**Records from a data collection:**

BEGIN

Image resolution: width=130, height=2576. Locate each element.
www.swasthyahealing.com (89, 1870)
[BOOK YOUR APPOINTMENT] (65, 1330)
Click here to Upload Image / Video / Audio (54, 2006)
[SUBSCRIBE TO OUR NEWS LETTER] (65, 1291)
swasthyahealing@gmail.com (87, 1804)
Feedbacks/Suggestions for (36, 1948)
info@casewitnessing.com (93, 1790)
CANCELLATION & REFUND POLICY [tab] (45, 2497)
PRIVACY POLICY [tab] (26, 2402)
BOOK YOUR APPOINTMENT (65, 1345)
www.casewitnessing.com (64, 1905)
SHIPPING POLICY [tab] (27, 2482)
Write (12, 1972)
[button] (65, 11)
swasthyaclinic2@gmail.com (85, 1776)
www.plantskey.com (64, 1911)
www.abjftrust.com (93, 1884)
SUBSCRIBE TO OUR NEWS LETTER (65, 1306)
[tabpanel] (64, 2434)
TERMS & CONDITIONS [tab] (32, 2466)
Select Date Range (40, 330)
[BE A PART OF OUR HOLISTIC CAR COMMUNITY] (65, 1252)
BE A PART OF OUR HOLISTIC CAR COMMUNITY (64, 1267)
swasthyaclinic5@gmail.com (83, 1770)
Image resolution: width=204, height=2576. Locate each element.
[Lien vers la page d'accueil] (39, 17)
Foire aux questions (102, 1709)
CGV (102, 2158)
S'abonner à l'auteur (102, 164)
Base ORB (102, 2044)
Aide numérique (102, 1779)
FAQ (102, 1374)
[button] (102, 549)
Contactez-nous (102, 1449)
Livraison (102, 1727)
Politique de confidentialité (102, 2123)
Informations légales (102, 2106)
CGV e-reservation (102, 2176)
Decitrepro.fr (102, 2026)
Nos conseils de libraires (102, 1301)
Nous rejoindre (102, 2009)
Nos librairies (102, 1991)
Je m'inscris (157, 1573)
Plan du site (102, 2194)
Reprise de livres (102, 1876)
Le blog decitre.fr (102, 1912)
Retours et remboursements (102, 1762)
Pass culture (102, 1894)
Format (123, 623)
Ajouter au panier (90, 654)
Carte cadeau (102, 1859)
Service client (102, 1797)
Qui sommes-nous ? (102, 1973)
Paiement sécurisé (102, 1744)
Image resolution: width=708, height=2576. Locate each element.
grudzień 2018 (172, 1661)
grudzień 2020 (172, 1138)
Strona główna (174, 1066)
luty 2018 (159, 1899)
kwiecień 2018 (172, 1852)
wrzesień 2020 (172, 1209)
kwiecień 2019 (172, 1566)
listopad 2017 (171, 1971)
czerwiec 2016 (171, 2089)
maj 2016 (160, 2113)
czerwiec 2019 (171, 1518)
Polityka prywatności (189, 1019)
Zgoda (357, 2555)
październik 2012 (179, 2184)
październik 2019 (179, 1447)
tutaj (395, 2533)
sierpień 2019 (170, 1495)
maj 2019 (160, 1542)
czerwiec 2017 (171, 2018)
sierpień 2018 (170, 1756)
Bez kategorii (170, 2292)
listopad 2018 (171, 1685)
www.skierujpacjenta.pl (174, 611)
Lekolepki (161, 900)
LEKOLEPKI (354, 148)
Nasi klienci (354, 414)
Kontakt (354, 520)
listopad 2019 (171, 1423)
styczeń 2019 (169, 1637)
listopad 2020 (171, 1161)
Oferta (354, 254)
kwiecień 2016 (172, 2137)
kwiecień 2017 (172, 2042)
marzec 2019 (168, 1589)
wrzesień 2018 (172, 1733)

END

**Task to complete:**
Copy out each line of the data that holds the string "gmail".

**Solved problem:**
swasthyahealing@gmail.com (87, 1804)
swasthyaclinic2@gmail.com (85, 1776)
swasthyaclinic5@gmail.com (83, 1770)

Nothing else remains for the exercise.